The Bible also says that it is never in someone’s best interest to make it easy for him or her to sin. That would be bad for him (or her) and harmful to their relationship with God and usually with us. Therefore, be wise when sacrificing yourself. Ask yourself, does my sacrifice enable their own selfishness or irresponsibility to grow? (See Proverbs 6 for example)
In another example, Joan continued to permit her husband to live at home despite his drunken rages and hurtful behavior towards her and the children because she said, “I love him and I’m praying he will change.”
Of course Joan prays her husband will change, but is it in his best interests or giving him an opportunity to change when she allows him to continue to be hurtful and drunk with her and the kids with no consequences?

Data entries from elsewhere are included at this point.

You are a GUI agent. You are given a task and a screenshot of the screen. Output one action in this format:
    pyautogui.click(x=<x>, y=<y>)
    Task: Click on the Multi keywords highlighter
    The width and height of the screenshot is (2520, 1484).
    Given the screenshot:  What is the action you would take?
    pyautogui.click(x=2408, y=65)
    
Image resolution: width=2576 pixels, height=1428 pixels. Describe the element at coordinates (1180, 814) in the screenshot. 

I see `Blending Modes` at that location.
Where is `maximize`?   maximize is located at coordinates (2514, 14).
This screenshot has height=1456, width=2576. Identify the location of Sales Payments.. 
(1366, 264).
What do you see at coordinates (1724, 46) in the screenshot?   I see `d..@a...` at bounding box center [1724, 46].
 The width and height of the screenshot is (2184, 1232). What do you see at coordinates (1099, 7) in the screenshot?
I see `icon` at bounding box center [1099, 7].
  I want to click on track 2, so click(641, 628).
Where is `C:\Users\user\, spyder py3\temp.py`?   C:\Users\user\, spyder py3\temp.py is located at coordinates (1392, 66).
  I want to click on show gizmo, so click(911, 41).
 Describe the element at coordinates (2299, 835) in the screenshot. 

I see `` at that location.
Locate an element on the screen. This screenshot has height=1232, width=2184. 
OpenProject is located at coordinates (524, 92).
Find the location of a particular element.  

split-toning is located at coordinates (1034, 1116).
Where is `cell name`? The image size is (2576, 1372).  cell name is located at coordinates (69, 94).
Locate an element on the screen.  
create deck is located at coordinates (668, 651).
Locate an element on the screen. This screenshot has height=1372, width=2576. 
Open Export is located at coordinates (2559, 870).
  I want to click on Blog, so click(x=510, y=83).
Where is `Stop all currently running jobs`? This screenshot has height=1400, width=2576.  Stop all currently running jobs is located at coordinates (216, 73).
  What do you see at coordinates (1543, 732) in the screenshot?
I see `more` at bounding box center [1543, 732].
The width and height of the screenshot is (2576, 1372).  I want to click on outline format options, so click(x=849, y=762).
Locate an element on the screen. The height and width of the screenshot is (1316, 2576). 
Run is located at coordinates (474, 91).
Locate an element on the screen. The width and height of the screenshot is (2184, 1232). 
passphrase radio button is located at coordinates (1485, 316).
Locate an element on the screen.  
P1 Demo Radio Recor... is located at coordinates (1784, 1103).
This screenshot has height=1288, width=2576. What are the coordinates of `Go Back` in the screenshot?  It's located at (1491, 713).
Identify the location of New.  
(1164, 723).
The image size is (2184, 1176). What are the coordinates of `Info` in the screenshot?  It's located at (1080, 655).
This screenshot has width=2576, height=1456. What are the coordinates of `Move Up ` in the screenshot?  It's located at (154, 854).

Please hear this. The most loving thing you can do for someone who is out of control with sin is to get out of the way. Allow the person to experience the natural consequences of his or her behavior. Proverbs 19:19 says, “A hot tempered man must pay the penalty; if you rescue him, you will have to do it again.”
It is only when a person experiences the pain and ugliness of his sin that he is most open and receptive to God and to his need to repent and change his ways. Otherwise, it’s easy to continue to deceive himself into believing that his sin is not that bad.
When we commit to love someone, we don’t promise to look out for what’s easiest for him or her or even necessarily for what he or she wants us to do. Instead we look for what God says is best for him or her. In loving that way, the person may even become angry with us because sometimes that kind of love does not feel good.
But that’s what God’s love looks like toward us. He always acts in our best interests, even though sometimes what’s best doesn’t feel comfortable or pleasant in the moment.
C.S. Lewis wisely writes. “Love is something more stern and splendid than mere kindness.